Throng at Wood for ‘The River & The Wall’

Chronicle Managing Editor Cathy DeDe writes: Huge turnout for Heather Mackey’s documentary movie The River and the Wall last Saturday afternoon.

My thought: The River and the Wall could easily emerge as a Best Documentary nominee for next year’s Academy Awards.

The movie follows Heather Mackey, the Glens Falls native and biologist who brought us the film, and four colleagues as they traverse 1,200 miles of the Rio Grande along the U.S.-Mexico border from El Paso to the Gulf of Mexico — where Donald Trump aims to build a border wall.
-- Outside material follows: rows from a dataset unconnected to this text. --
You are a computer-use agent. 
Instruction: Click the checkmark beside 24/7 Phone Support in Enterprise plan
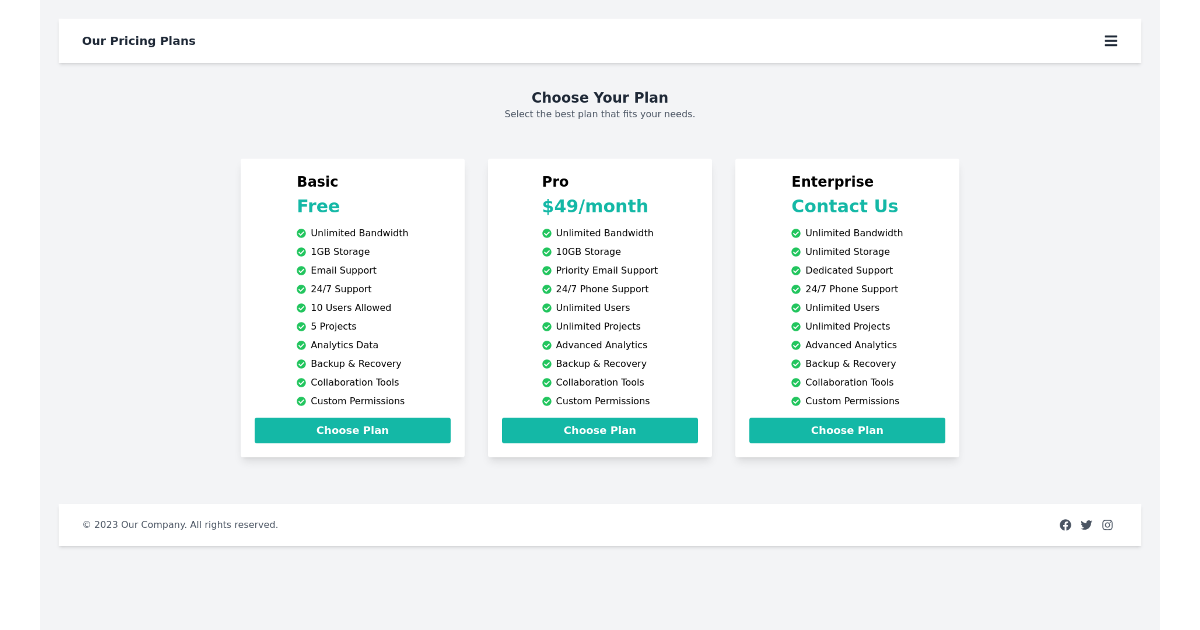(x=794, y=289)
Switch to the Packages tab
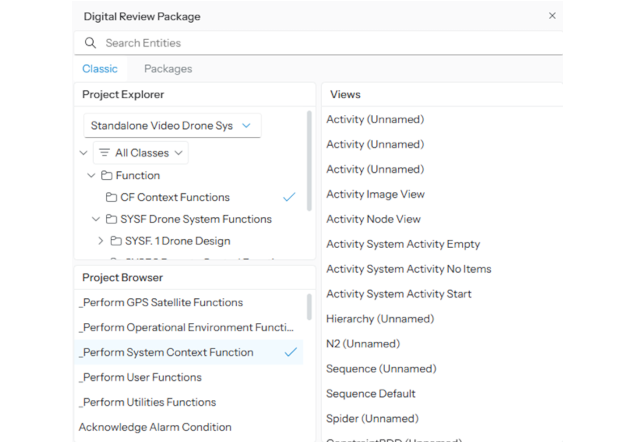The width and height of the screenshot is (624, 442). pyautogui.click(x=168, y=69)
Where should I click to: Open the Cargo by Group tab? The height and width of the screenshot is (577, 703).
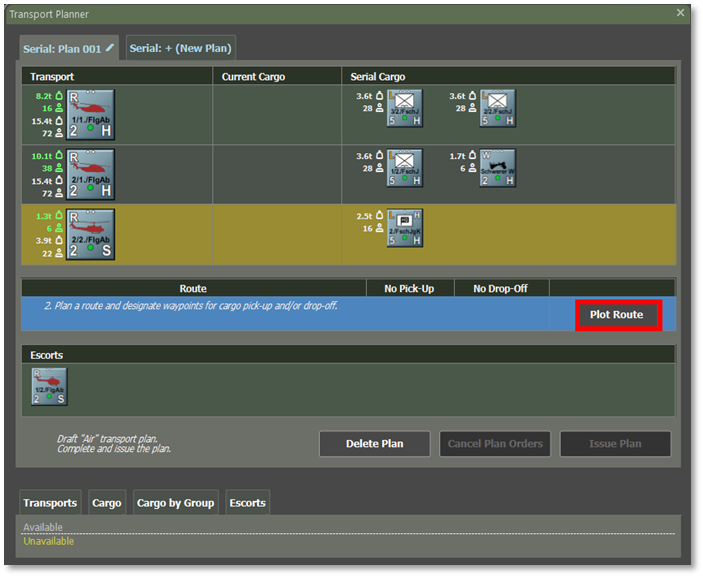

‘The River and the Wall’ documentary ‘character’ Heather Mackey speaks with the audience, as Wood Theater director Emily Murphy looks on. Chronicle photo/Cathy DeDe

Filmmaker Ben Masters, the four other on-screen “characters” and a small off-screen camera crew set out to see where the wall would go and what environmental, economic, social and political impacts it might have.

The film drew a full house at the 300-seat Wood Theater. Ninety more people were turned away, they said.

The Wood has booked a second showing on Wednesday, May 22, at 7 p.m. Note: The distributor requires pre-sales of at least 90 tickets to secure the screening. Meanwhile, the buzz after last weekend was so huge, it’s likely to sell out again. Tickets: $11. Call: 480-4878.

See it if you can. It is so beautiful, with stunningly scenic landscapes and impossible shots, masterfully filmed.

The “characters” are smart, engaged, and laugh-out-loud funny, human in their elations and their suffering on the trail or while telling their own stories. Wildlife photographer Filipe DeAndrade emerges as a star. So does our Heather.

Then Heather Mackey talked about it; new screening set for May 22. Chronicle photo/Cathy DeDe

Meanwhile, no one they found, Democratic or Republican elected officials, conservative farmers, a Border Patrol agent (speaking on behalf of his Union), fishermen along the river, environmentalists, Mexican fishermen or shop owners was for the wall. Not even those strongly anti immigration and (of course) drug trafficking.

“It’s the most costly and least effective solution,” was the mantra. Unintended consequences, like cutting off farmers from their source of irrigation, taking private land by eminent domain, and ceding countless acres of U.S. soil outside the wall to Mexico: These stick in the craw.

One woman during the post-Q&A introduced herself as a Donald Trump supporter: “Up until three minutes ago, I was also for the border wall. Now I am not.”